#### TEXT
Und nun ging in prunklosester Weise und außerordentlicher Kürze das große historische Ereignis vor sich, das die Errungenschaft des Krieges bedeutete: die Proklamierung des Deutschen Kaiserreichs! Das also war es, was der Kronprinz Friedrich Wilhelm als etwas meines Pinsels Würdiges in seinem Telegramm bezeichnet hatte!

Der Vorgang war gewiss historisch würdig, und ich wandte ihm meine gespannteste Aufmerksamkeit zu, zunächst natürlich seiner äußeren malerischen Erscheinung, notierte in aller Eile das Nötigste, sah, dass König Wilhelm etwas sprach und dass Graf Bismarck mit hölzerner Stimme etwas Längeres vorlas, hörte aber nicht, was es bedeutete, und erwachte aus meiner Vertiefung erst, als der Großherzog von Baden neben König Wilhelm trat und mit lauter Stimme in den Saal hineinrief: „Seine Majestät, Kaiser Wilhelm der Siegreiche, Er lebe hoch!" Ein dreimaliges Donnergetöse unter dem Geklirr der Waffen antwortete darauf, ich schrie mit und konnte natürlich dabei nicht zeichnen; von unten her antwortete wie ein Echo sich fortpflanzend das Hurra der dort aufgestellten Truppen. Der historische Akt war vorbei: es gab wieder ein Deutsches Reich und einen Deutschen Kaiser! Ich sah noch, wie der Kaiser den Kronprinzen umarmte und von den ihn umgebenden deutschen Fürsten beglückwünscht wurde. Eine beabsichtigte Defiliercour der anwesenden Offiziere missglückte, wie mir däuchte, und ich sah dann den Kaiser die Stufen der Estrade hinabschreiten, an Bismarck vorbei, den er nicht zu bemerken schien. Neun Jahre später, bei meinem Aufenthalte 1880 in Friedrichsruhe, gab mir Fürst Bismarck die Erläuterung zu dieser kleinen Episode, die ich damals dem nach Schluss des Staatsaktes entstandenen Durcheinander der sich auflösenden Versammlung zuschrieb.
########
#### DATENSÄTZE ZUR ÜBUNG
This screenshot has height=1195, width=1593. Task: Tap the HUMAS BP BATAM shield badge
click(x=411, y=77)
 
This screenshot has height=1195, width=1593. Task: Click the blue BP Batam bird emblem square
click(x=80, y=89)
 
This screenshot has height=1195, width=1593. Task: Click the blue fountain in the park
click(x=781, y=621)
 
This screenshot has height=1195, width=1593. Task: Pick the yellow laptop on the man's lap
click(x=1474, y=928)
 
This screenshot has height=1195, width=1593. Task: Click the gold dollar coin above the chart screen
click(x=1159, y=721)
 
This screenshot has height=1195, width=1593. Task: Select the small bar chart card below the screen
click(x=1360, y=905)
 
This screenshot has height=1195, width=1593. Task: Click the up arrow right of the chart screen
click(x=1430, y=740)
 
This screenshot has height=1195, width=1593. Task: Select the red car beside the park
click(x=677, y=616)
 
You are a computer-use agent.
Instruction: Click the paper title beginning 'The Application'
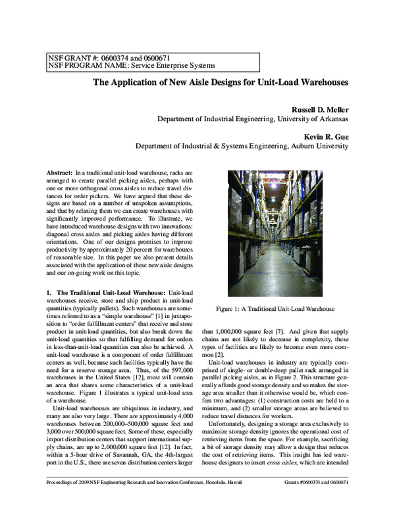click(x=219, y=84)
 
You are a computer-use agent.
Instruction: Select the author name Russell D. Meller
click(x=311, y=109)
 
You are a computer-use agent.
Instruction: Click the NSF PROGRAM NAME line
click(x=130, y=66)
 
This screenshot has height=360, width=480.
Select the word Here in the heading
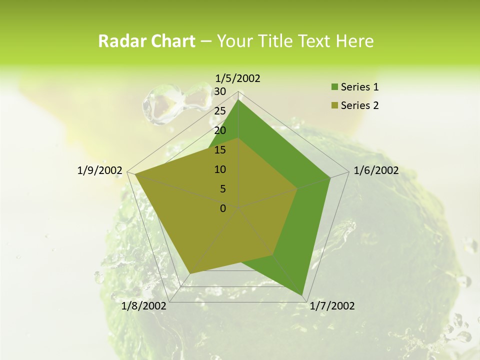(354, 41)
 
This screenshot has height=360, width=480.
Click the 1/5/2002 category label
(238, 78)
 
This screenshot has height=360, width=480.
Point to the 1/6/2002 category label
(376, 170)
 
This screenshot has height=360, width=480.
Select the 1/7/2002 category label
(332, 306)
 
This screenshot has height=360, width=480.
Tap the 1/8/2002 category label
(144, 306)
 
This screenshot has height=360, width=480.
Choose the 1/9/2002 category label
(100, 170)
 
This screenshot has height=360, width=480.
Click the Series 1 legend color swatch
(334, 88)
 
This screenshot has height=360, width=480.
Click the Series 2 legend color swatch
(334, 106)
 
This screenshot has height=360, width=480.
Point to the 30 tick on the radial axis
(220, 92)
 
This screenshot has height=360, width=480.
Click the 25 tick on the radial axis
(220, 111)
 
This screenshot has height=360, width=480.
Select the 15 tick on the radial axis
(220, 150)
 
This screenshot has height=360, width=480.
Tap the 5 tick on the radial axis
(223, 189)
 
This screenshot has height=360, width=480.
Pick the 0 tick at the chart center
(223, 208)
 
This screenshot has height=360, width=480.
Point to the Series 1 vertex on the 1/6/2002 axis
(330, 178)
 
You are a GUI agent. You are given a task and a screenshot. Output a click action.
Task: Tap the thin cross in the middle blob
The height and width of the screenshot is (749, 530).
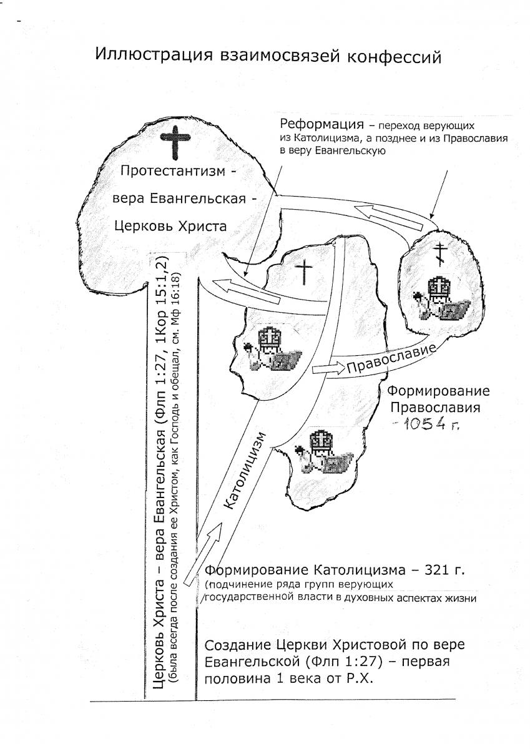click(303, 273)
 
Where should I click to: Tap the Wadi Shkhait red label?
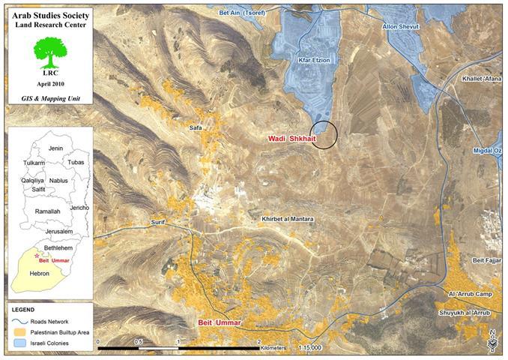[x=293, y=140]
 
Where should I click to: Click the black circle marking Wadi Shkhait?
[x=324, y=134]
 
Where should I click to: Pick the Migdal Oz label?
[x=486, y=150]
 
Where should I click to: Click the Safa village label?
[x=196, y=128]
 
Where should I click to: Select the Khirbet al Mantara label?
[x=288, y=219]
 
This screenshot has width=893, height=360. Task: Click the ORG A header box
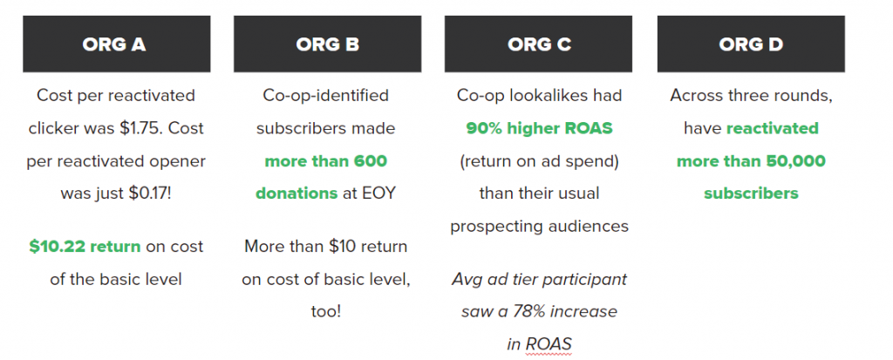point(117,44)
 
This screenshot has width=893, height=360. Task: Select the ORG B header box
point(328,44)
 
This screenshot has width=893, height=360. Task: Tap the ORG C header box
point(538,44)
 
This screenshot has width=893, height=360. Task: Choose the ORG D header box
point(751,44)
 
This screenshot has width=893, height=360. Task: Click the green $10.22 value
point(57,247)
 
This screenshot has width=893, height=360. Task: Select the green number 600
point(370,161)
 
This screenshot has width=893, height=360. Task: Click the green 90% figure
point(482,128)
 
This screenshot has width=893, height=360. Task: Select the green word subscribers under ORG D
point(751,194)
########
#### DATENSÄTZE ZUR ÜBUNG
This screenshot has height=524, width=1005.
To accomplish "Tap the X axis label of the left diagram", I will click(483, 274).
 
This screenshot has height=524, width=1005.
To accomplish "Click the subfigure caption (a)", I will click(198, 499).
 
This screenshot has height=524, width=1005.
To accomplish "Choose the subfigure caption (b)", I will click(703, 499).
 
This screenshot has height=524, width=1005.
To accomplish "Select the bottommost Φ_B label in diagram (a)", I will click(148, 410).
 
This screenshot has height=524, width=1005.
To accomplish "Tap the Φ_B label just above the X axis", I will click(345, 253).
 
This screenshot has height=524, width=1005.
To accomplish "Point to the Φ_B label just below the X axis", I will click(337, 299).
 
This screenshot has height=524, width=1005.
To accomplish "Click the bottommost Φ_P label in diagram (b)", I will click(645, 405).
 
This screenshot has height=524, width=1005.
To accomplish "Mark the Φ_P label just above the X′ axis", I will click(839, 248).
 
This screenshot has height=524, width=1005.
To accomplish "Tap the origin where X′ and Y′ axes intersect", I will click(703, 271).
########
### AUFGABE A
Beantworte kurz diese Fragen zum Text:
(i) Wer trat neben König Wilhelm und rief das Hoch auf den Kaiser in den Saal?
(ii) Wen umarmte der Kaiser nach dem Staatsakt?
(iii) In welchem Jahr fand der genannte Aufenthalt in Friedrichsruhe statt?
### AUFGABE B
Entnimm den Datensätzen die Zeilen von der Zeile mit „This screenshot has height=1195, width=1593. Task: Tap“ bis zur Zeile mit „click(x=1159, y=721)“ und gib sie unverändert wieder.
Die Datensätze haben mit dem Text nichts zu tun.

### VOLLSTÄNDIGE ANTWORT A
(i) Der Großherzog von Baden.
(ii) Den Kronprinzen.
(iii) 1880.

### VOLLSTÄNDIGE ANTWORT B
This screenshot has height=1195, width=1593. Task: Tap the HUMAS BP BATAM shield badge
click(x=411, y=77)
 
This screenshot has height=1195, width=1593. Task: Click the blue BP Batam bird emblem square
click(x=80, y=89)
 
This screenshot has height=1195, width=1593. Task: Click the blue fountain in the park
click(x=781, y=621)
 
This screenshot has height=1195, width=1593. Task: Pick the yellow laptop on the man's lap
click(x=1474, y=928)
 
This screenshot has height=1195, width=1593. Task: Click the gold dollar coin above the chart screen
click(x=1159, y=721)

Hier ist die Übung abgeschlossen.